What difference does it actually make to the society? There will always be squabbles about the reliablity of the results of the study conducted, questions on the method of the conduction of the study, disagreements on what the studies show, and how seriously they should be taken. Besides, there is no fixed standard, like a scale, upon which to compare all the countries in the world. So what is the point?

It serves no purpose to the patients, who might want to know specifically which place is better for a specific area of medicine. Or those who want a certain kind of doctor. And so what if one country is better overall at providing health care than another - is that actually going to affect the patient in the hospital bed, waiting for a hop replacement? No, not really.

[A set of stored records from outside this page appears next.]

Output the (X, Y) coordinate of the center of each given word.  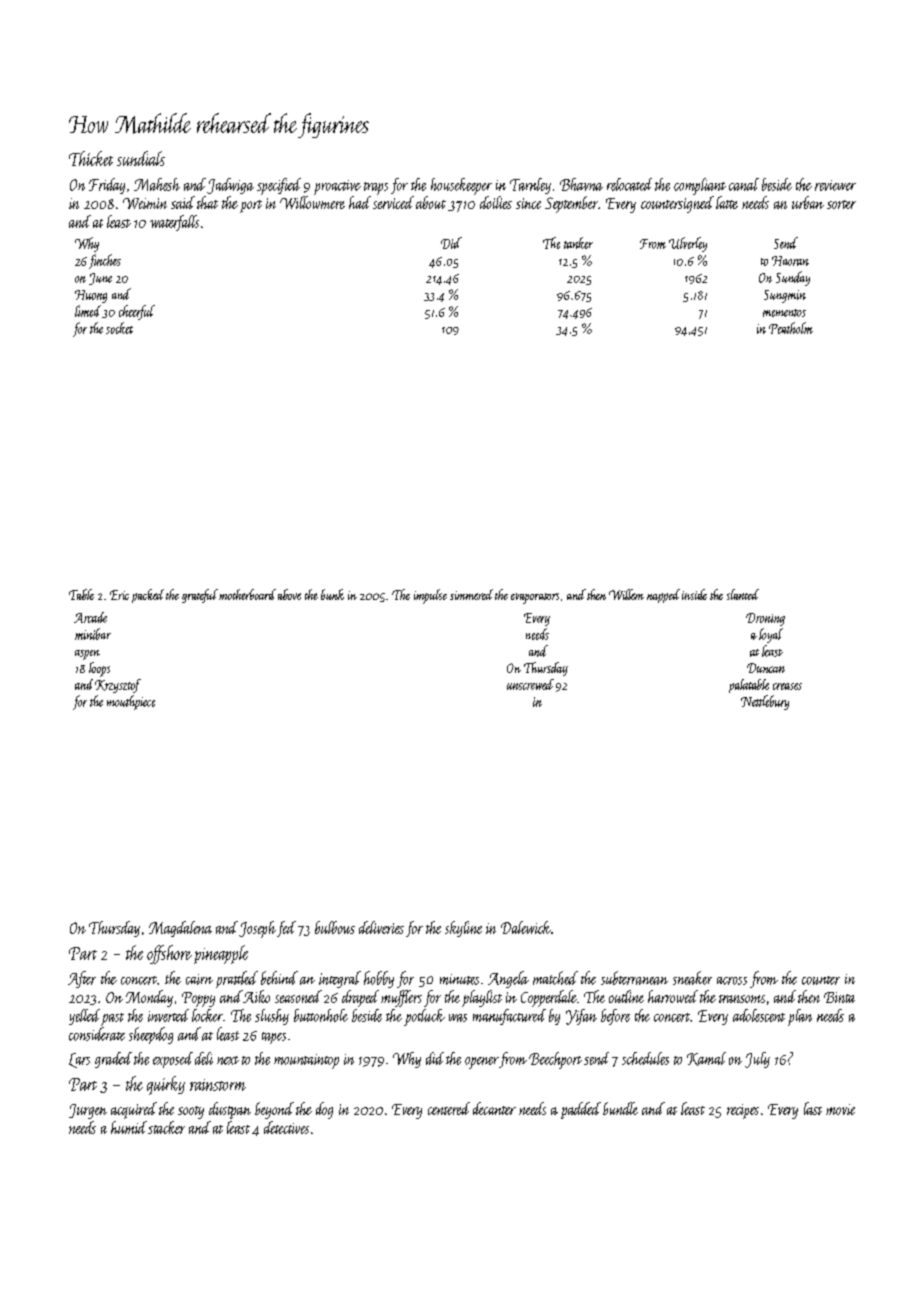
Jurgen (88, 1111)
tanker (578, 243)
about (431, 202)
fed (286, 929)
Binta (839, 997)
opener (482, 1063)
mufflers (401, 998)
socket (119, 328)
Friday (107, 186)
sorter (841, 204)
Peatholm (791, 328)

Perhaps it is an interesting study to do, and might be of interest to those for professional reasons, I don't know. But, based on what I have seen only, these issues rarely find their way through to the public, and even if they do - it does not make a difference to their lives. They will carry on visiting their regular GP and going to their regular hospital.

I don't know... these are just my thoughts... I hope I made sense.

J. J. Ramsey said...

ordinarygirl: "it struck me as funny that the article said 'We're Number Two' when there are only two in the comparison."

Indeed. When I saw the title "USA Is Number 2 in Health Care," I thought, "Wait a minute, isn't that a bit high?" AFAIK, my country is doing much worse than Number 2, unless one is making a scatological reference.